Neurocognitive Disorders and Neuropsychiatry
Jeanie Kim, BA
Medical Student
Loma Linda University School of Medicine
Loma Linda, California
Mark D. Ard, Jr, MD, MA
Staff Psychiatrist
Loma Linda VA Hospital
Loma Linda, California
Matthew Allen, MD
Resident Physician
Loma Linda University Health
Loma Linda, California
My Phuong Tong, MD
Resident Psychiatrist
Loma Linda University
Redlands, California
Background/Significance:
Autoimmune encephalitis (AE) poses a substantial diagnostic challenge, often masquerading as a psychiatric disorder upon initial evaluation.1,2 Current guidelines mainly focus on overt neurological signs, leaving a void for cases with psychopathologically compelling narratives, where systematic evaluation of evidence-based factors is particularly key.3 This study introduces an innovative "index-of-suspicion" (IoS) framework to ensure timely and appropriate diagnosis and care.
Methods:
The IoS model was developed through expert review of AE literature, weighting each factor based on the relative prevalence. A retrospective analysis was conducted on three cases that presented to a general emergency room, all with subacute onset of symptoms and concern for potential AE that was not investigated initially.
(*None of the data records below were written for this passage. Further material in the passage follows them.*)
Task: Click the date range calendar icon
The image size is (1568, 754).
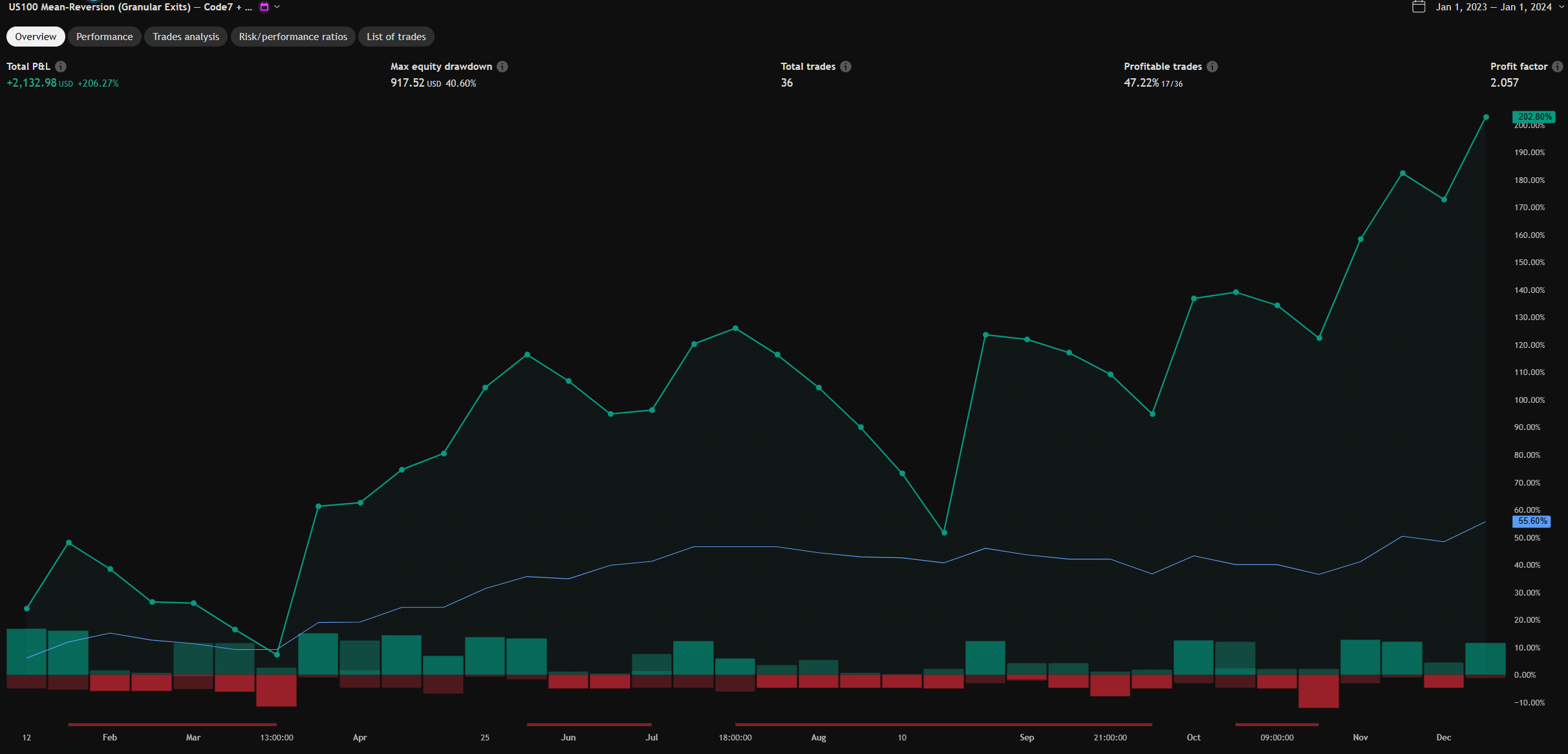Action: (x=1419, y=7)
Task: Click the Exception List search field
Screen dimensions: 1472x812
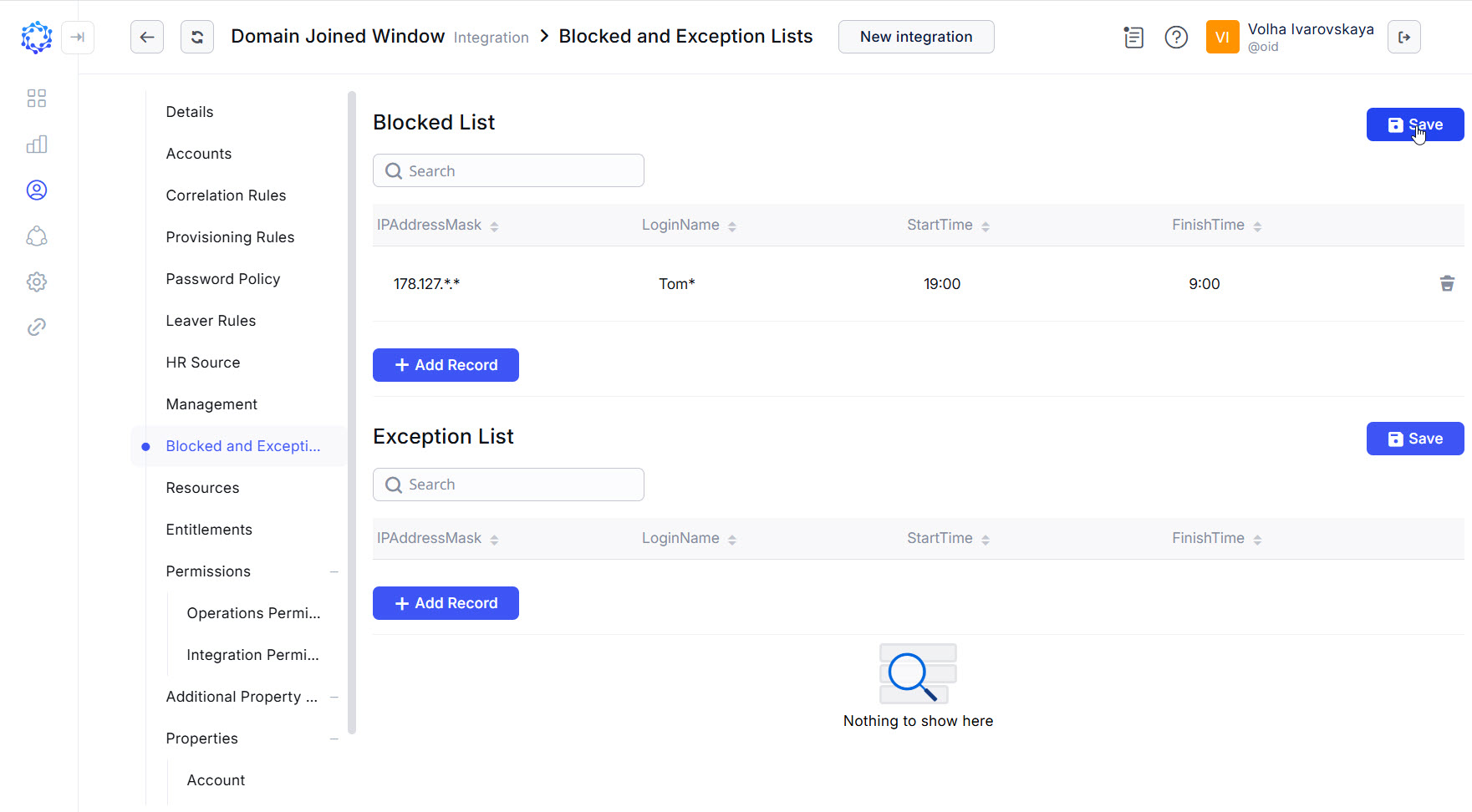Action: pyautogui.click(x=507, y=485)
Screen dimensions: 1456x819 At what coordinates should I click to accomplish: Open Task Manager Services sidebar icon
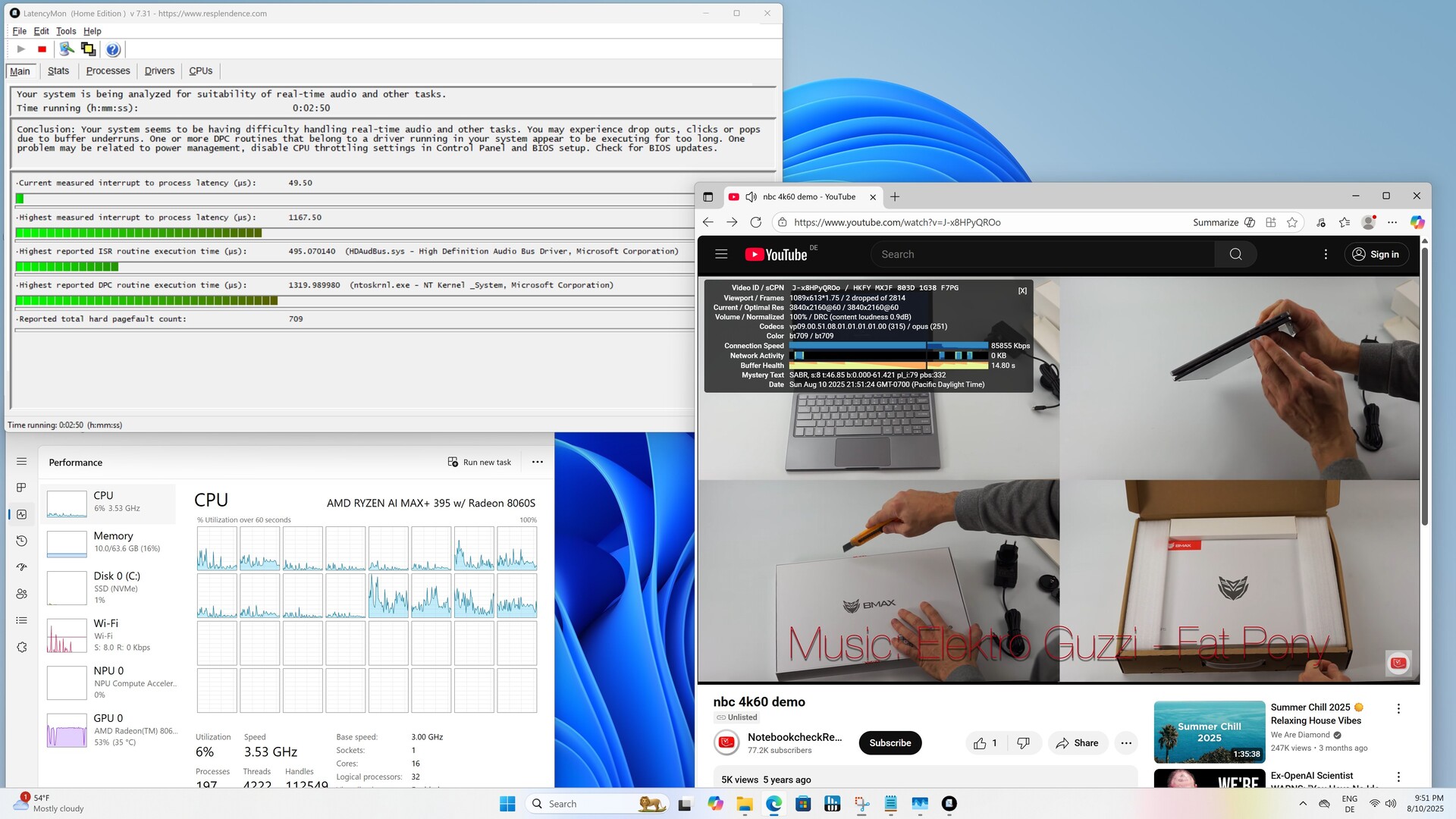21,647
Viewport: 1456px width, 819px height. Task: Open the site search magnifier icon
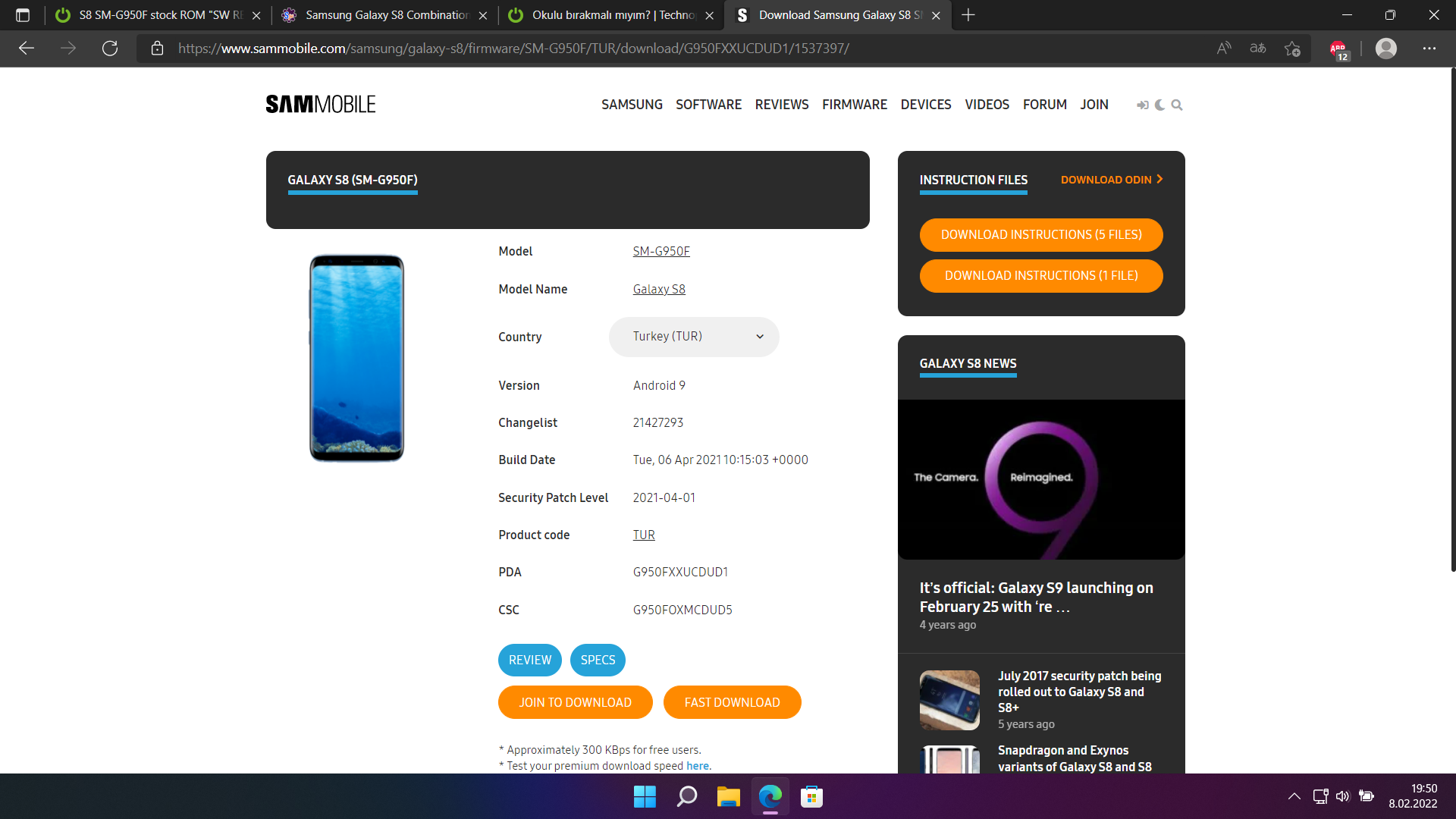(1177, 105)
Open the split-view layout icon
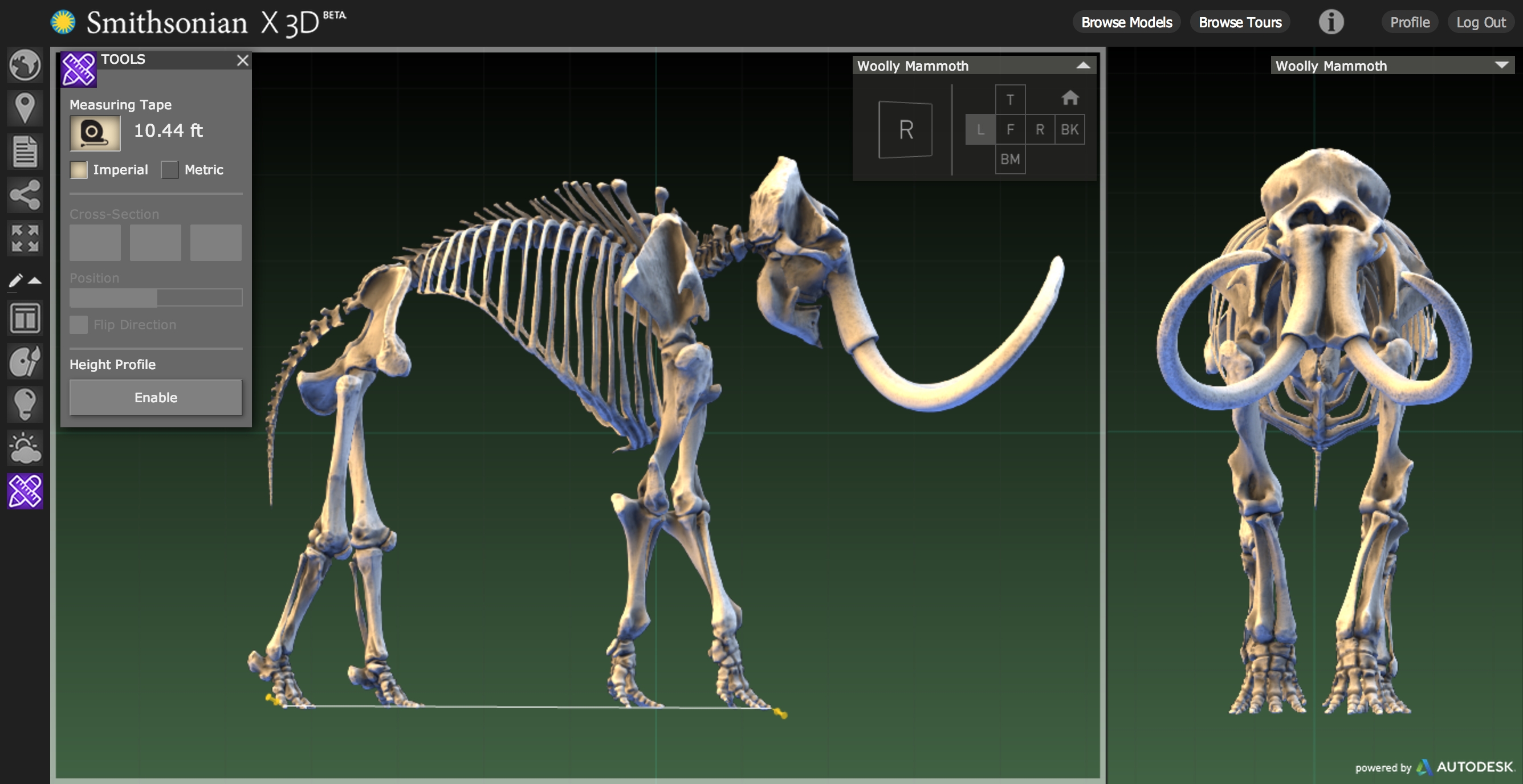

The IoS model was retrospectively applied to these cases to highlight how attributing symptoms to psychiatric etiology can lead to premature closure and anchoring bias.
Results:
A collaborative, multidisciplinary approach emerged as crucial for thorough evaluation, accurate diagnosis, and prompt initiation of definitive treatment in AE cases. A model stratifying patents based on indicators such as rapidity of onset, age range, cognitive dysfunction, and seizure activity emerged. Low-suspicion cases (0-4 points) prompt alternative diagnoses. Intermediate cases (5-10 points) should avoid potent dopamine blockers, and attempts should be made to test cerebrospinal fluid. However, they can be observed in an inpatient psychiatric unit, monitoring for symptom progression and/or awaiting lab work. High-suspicion cases (10+ points) should prioritize benzodiazepines over antipsychotics, and diagnostic tests should be performed before considering inpatient psychiatric treatment, which may require special institutional tools for medical detainment and surrogate consent. Tests for intermediate- and high-suspicion cases include abdominal or transvaginal ultrasound, routine EEG, cerebrospinal fluid analysis, and brain MRI with contrast. Importantly, the model recognizes AE's dynamic nature, allowing for reclassification based on symptom progression and new findings.
Discussion:
Combining objective and narrative evaluations, the IoS model addresses practical and logistical challenges in AE diagnosis, guiding decisions on psychiatric versus medical hospitalization, diagnostic testing, and determination of decision-making capacity. The study underscores the importance of avoiding premature attribution of symptoms to psychiatric etiologies, advocating instead for a nuanced clinical perspective. The model is presented alongside case studies to show how using IoS classification would have prompted earlier and more directed evaluation and treatment and appropriate disposition to neurological versus psychiatric services.
Conclusion/Implications:
The IoS model offers clinicians a structured approach to AE detection, minimizing missed diagnoses and facilitating timely intervention. Future research will assess its effectiveness, emphasizing ongoing development for clinical education and practice to enhance diagnostic accuracy and patient outcomes.